Some experts believe there will be 10 million cars with at least some autonomous technology on the road by 2020, and most carmakers expect to have autonomous technology ready by then. There may be plenty of hurdles to overcome in the meantime before we're all being transported without actually driving -- from regulatory issues to consumer acceptance and safety standards -- but the business and societal case for such technology is strong.

Over 1 million people die each year in traffic accidents around the world, and there are more than 30,000 fatalities in the U.S. This alone is a strong reason to go driverless. Autonomous vehicles would also be a tremendous cost saver in many industries by eliminating the need for a driver, and It would change the nature of commuting, potentially taking cars off the road and greatly reducing traffic, allowing Americans to live even further from their workplaces. It's easy to see why a company like Uber is so intent on harnessing such technology.  Currently, 80% of its revenue goes to paying its drivers.

For investors, the autonomous vehicle phenomenon presents a different kind of puzzle. Clearly, there's money to be made from this emerging technology, but what's the best way to do it?  

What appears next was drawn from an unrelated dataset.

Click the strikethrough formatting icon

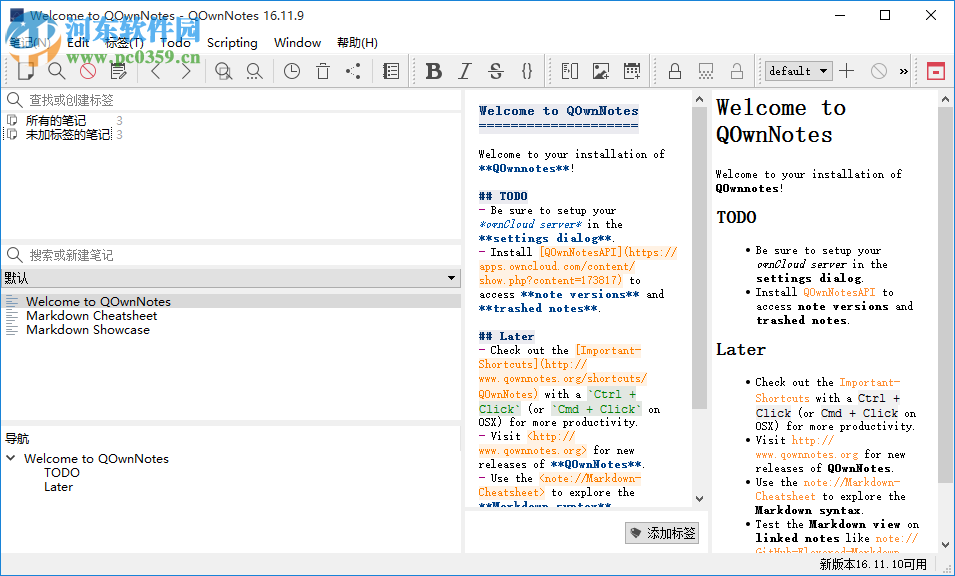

Betting on new technology may not be as easy as it seems. In 1999, Warren Buffett explained why he was sitting out the internet boom, noting that past breakthrough technologies had led to only a handful of winners. Buffett noted that the number of automakers in the country had winnowed from 2,000 in its early days to just three, while in the first half of the 20th century, there were hundreds of airplane manufacturers but only a few left today.  Similar patterns unfolded with radio and TV as the nature of new industries is to attract competition, but, like evolution, as the new technology matures, only the strongest companies survive. Buffett was vindicated a couple years later when the tech bubble went bust and the Nasdaq lost more than 75% of its value. A host of companies like Pets.com and Webvan famously imploded.

Back to the future

The nascent driverless car industry carries similar hallmarks to past emerging technologies. There will be winners and losers, but the latter will likely outnumber the former. It's too early to say what will happen, but if the history of emerging industries offers any lessons, it seems to be that betting on smart leadership may be the best way to profit.

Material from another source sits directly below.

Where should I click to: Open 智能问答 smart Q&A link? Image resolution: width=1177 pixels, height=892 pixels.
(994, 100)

Apple's (NASDAQ:AAPL) biggest asset at the time of the iPhone launch may have been Steve Jobs. The visionary leader knew how to create products that people didn't know they wanted, and his knack for design has been a staple of Apple brands throughout its history, separating it from the competition. The iPhone crushed rivals like Blackberry and Nokia, and today Apple takes home the majority of profits in the industry. 

Similarly, Amazon.com (NASDAQ:AMZN) has prevailed as the e-commerce champion largely due to the principles Founder and CEO Jeff Bezos instilled in it: focusing on the customer instead of competition, inventing, and building for the long term.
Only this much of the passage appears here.